Hi Eugene,

Eugene Loh wrote:
At 2500 bytes, all messages will presumably be sent "eagerly" -- without waiting for the receiver to indicate that it's ready to receive that particular message. This would suggest congestion, if any, is on the receiver side. Some kind of congestion could, I suppose, still occur and back up on the sender side.

Can anyone chime in as to what the message size limit is for an `eager' transmission?

On the other hand, I assume the memory imbalance we're talking about is rather severe. Much more than 2500 bytes to be noticeable, I would think. Is that really the situation you're imagining?

The memory imbalance is drastic. I'm expecting 2 GB of memory use per process. The heaving processes (13/16) use the expected amount of memory; the remainder (3/16) misbehaving processes use more than twice as much memory. The specifics vary from run to run of course. So, yes, there is gigs of unexpected memory use to track down.

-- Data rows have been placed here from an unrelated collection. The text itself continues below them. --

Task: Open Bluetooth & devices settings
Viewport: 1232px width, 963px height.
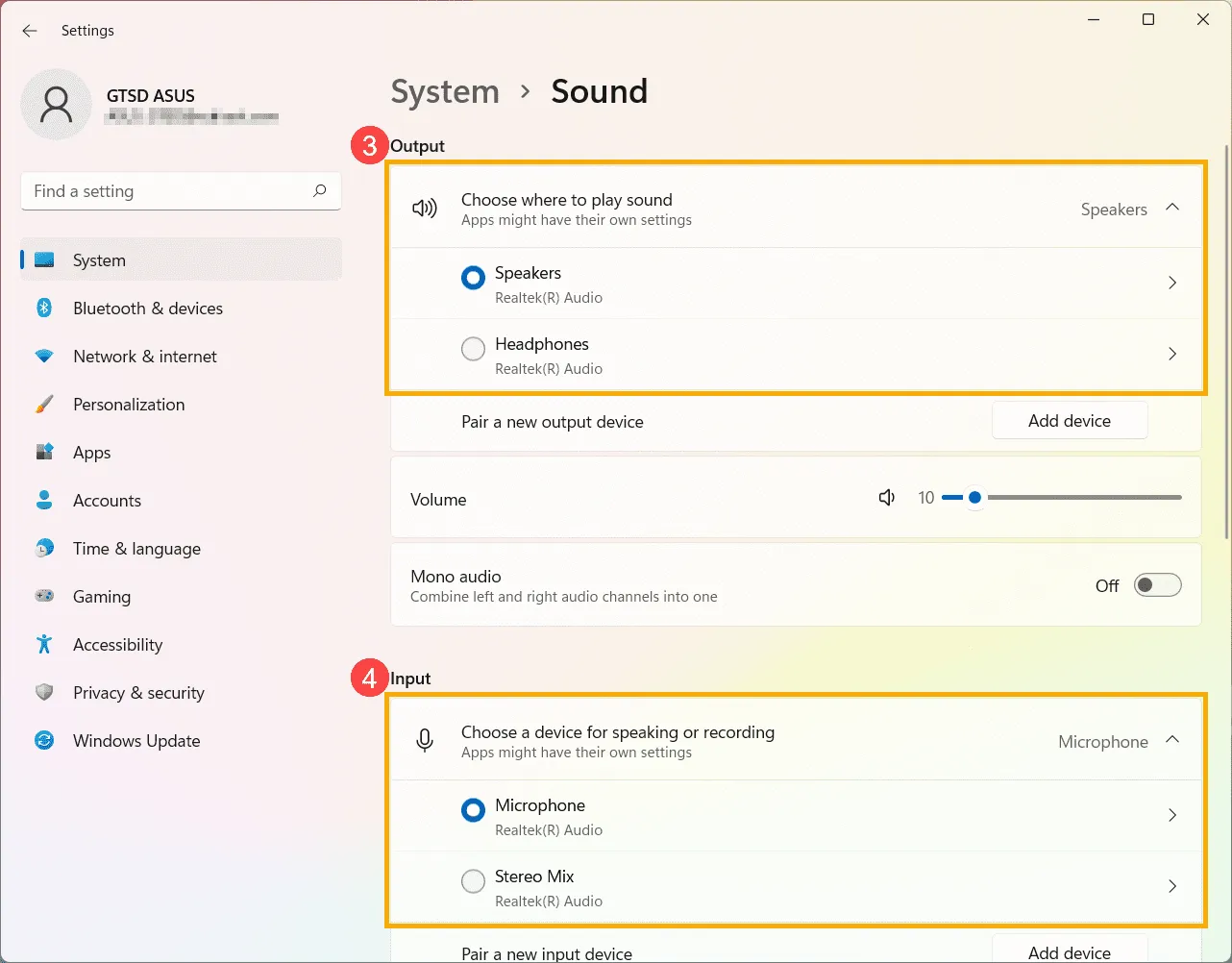Action: pos(147,309)
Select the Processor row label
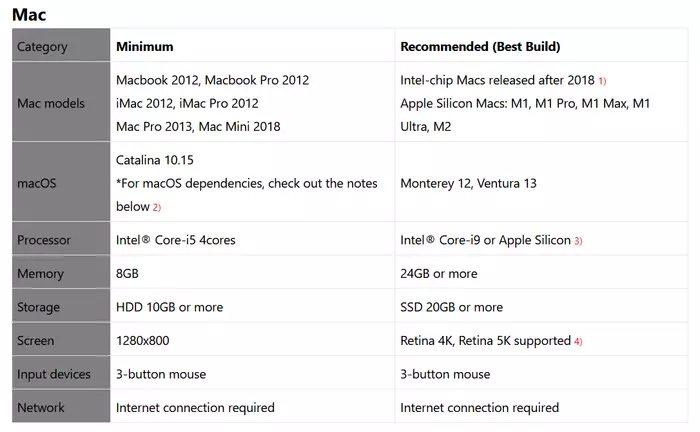700x432 pixels. 60,240
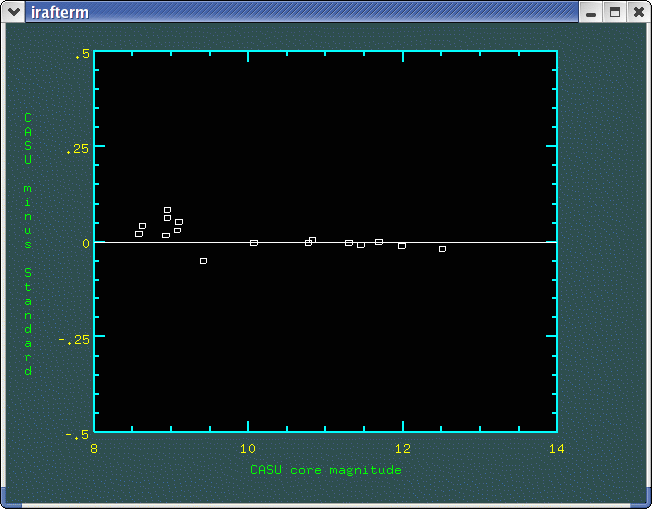Minimize the irafterm window
The width and height of the screenshot is (652, 509).
tap(592, 12)
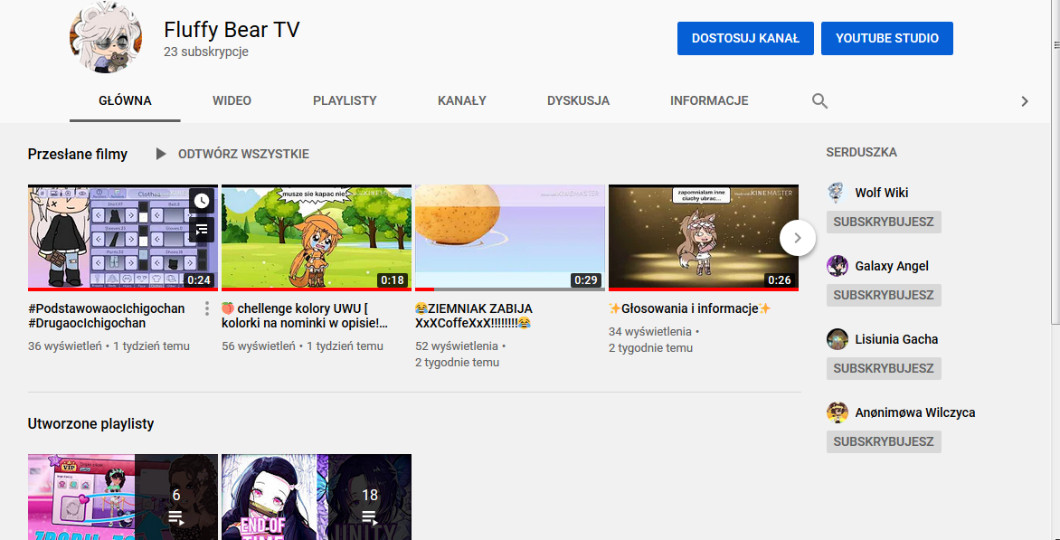
Task: Click Lisiunia Gacha channel avatar
Action: (838, 339)
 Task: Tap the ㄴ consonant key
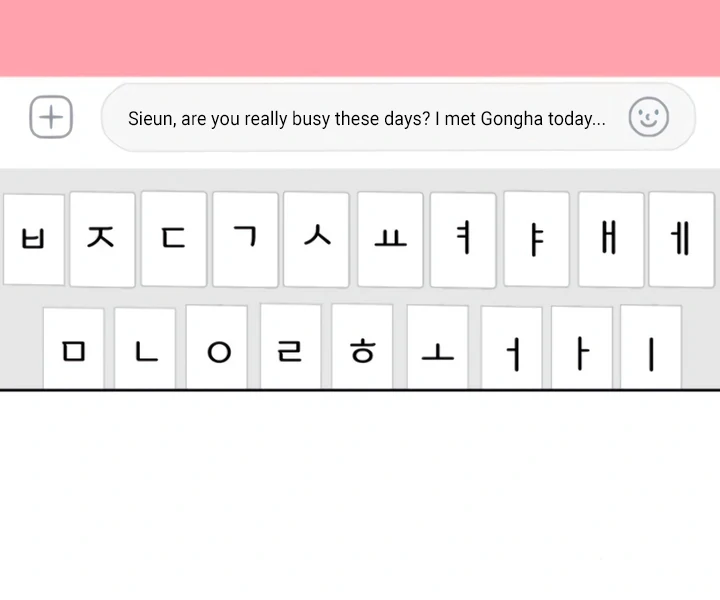point(145,350)
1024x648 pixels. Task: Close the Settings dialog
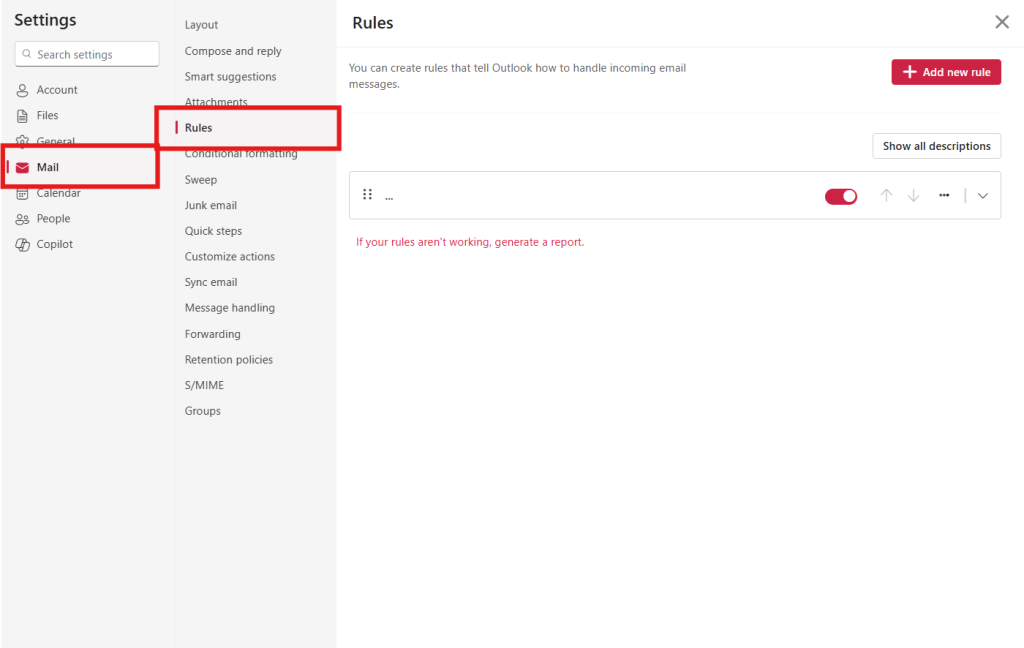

There are tracing tools to look at this sort of thing. The only one I have much familiarity with is Sun Studio / Sun HPC ClusterTools. Free download, available on Solaris or Linux, SPARC or x64, plays with OMPI. You can see a timeline with message lines on it to give you an idea if messages are being received/completed long after they were sent. Another interesting view is constructing a plot vs time of how many messages are in-flight at any moment (including as a function of receiver). Lots of similar tools out there... VampirTrace (tracing side only, need to analyze the data), Jumpshot, etc. Again, though, there's a question in my mind if you're really backing up 1000s or more of messages. (I'm assuming the memory imbalances are at least Mbytes.)

I'll check out Sun HPC ClusterTools. Thanks for the tip.

Assuming the problem is congestion and that messages are backing up, is there an accepted method of dealing with this situation? It seems to me the general approach would be

if (number of outstanding messages > high water mark)
    wait until (number of outstanding messages < low water mark)

where I suppose the `number of outstanding messages' is defined as the number of messages that have been sent and not yet received by the other side. Is there a way to get this number from MPI without having to code it at the application level?